While some students stopped to observe the patriotic ceremony, Barnwell "elected to continue walking to her class and refrain from" reciting the pledge, the family claimed.

As she walked "silently in a non-disruptive manner to her class," special education teacher Nicole Livingston violated the ninth-grader's "constitutional rights by yelling and demanding that M.B. stop walking and physically assaulting her by pushing M.B., on the wall and forcefully touching M.B., in an unwanted way without her consent," the federal complaint said.

River Bluff High School in Lexington, S.C. (Google Maps)
River Bluff High School in Lexington, S.C. (Google Maps)

Barnwell said she wasn't the only student walking in the hallway who didn't stop for the pledge. The student said she didn't recognize the teacher who was saying "stop" and assumed Livingston was talking to someone else.

"She grabs me by my shoulders and starts to push me up against the wall and she like, she snaps my ID and she's like she's going to report me to the office," the student told reporters on Thursday.

"And I'm just confused I'm like, 'Get your hands off me, get your hands off me.' You can hear me say that in the video (of the confrontation). I was just in disbelief. I had never expected something like that to happened to me while being at school."

The girl's parents, Fynale and Shavell Barnwell, said they asked principal Jacob Smith to take action against Livingston but nothing came of it.

Livingston was still listed on the school's faulty roster on Friday.

"They saw the video, they saw this lady attack my child and still there has not been anything, that we are aware of, that has been done to this teacher," the girl's mother Fynale Barnwell said.

While state law requires pledge to be recited every day at school, the code also states that no one should be "penalized for failing to participate" as long as non-participation does not "disrupt school activities."

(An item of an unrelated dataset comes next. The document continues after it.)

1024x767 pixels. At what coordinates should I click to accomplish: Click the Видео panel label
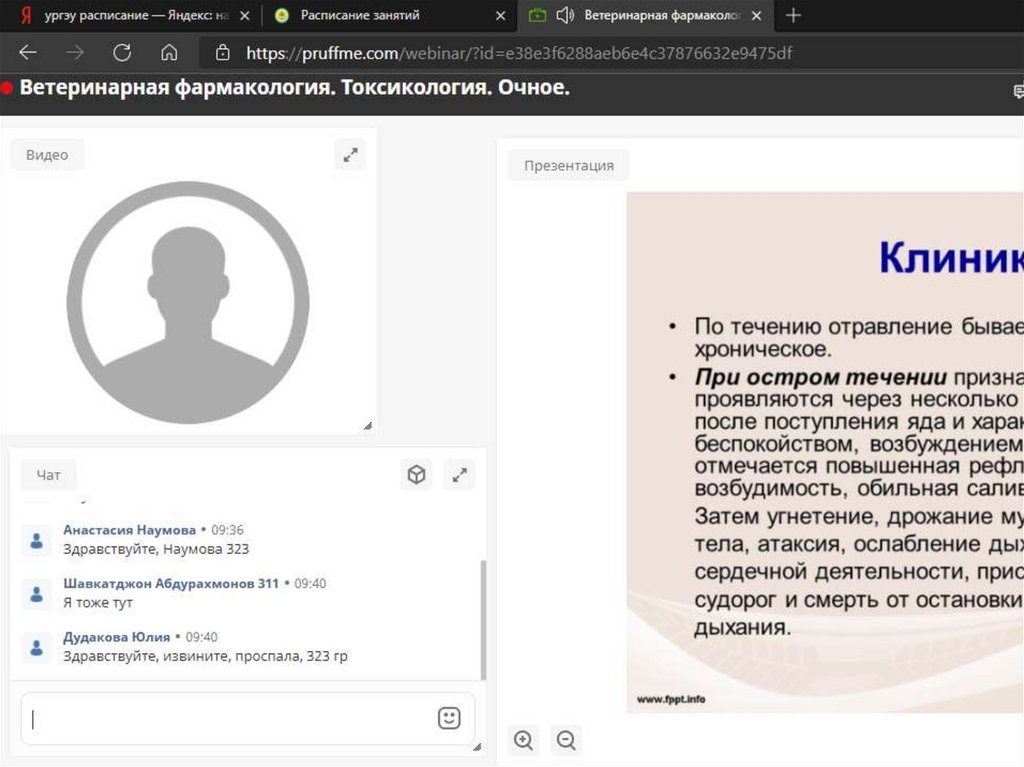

The youngster has regularly not participated in the pledge, family lawyer Tyler Bailey said.

"She's conscious of the injustices going on in the country," Bailey told NBC News on Friday. "She's conscious of the words and she delivered her actions. And she wasn't being disruptive. She was just going to class."

The Lexington School District One, Superintendent Gerrita Postlewait, the South Carolina Department of Education, Smith and Livingston are all named as defendants.

"Because this is an ongoing legal matter, the only information I can provide at this time is that the attorney representing the district is working on a response to the lawsuit," according to a statement by the district's chief communications officer,  Elizabeth “Libby” D. Roof. "The response will be filed in the coming weeks."

Livingston, Smith and a representative of the state education department could not be immediately reached for comment on Friday.